Cocaine self-administration attenuates brain glucose metabolism and functional connectivity in rats

Background Cocaine abuse and Cocaine Use Disorder (CUD) is an increasingly urgent public health issue leading to major health risks often resulting in a decreased lifespan and quality of life. Previous human research has described brain function of cocaine addicts however the amount of cocaine use, duration of use, and exclusion of using other drugs (i.e., nicotine and alcohol) have all been difficult to control.

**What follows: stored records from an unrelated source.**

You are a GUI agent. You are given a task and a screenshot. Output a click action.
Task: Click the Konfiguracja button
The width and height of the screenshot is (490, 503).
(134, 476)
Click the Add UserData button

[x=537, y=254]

One unanswered question is related to how does cocaine affect both brain glucose metabolism and functional connectivity?. Methods The present study examined using positron emission tomography (PET) imaging and the glucose analog [¹⁸F]-Fluorodeoxyglucose (¹⁸F-FDG), brain glucose metabolism (BGluM) and functional connectivity in male rats (N = 6) that self-administered cocaine compared to baseline control scans in the same animals prior to cocaine exposure. Results Our Results showed that Cocaine Self-Administration (CSA) caused significant BGluM decreases in several brain regions including posterior thalamic nuclei, Claustrum (Cl); Solitary nucleus, Presubiculum (PrS); Caudate Putamen (CPu); Anterior hypothalamic area (AHA); Ventral pallidum (VP); and amygdala. Activation (increased BGluM) was observed in the primary somatosensory cortex. These regions are associated with memory, spatial navigation, visual processing and saliency along with other somatosensory and motor functions, as well as regulatory autonomic function (cardiovascular) and hormonal response. Conclusion This brain functional connectivity mapping illustrated a brain circuit composed of brain regions that are either a part of or connect with the mesolimbic reward pathway that is mediated by dopamine. When this circuit is dysregulated, it is believed to be associated with substance use disorders and reward dysregulation which have recently been described as attributes of preaddiction.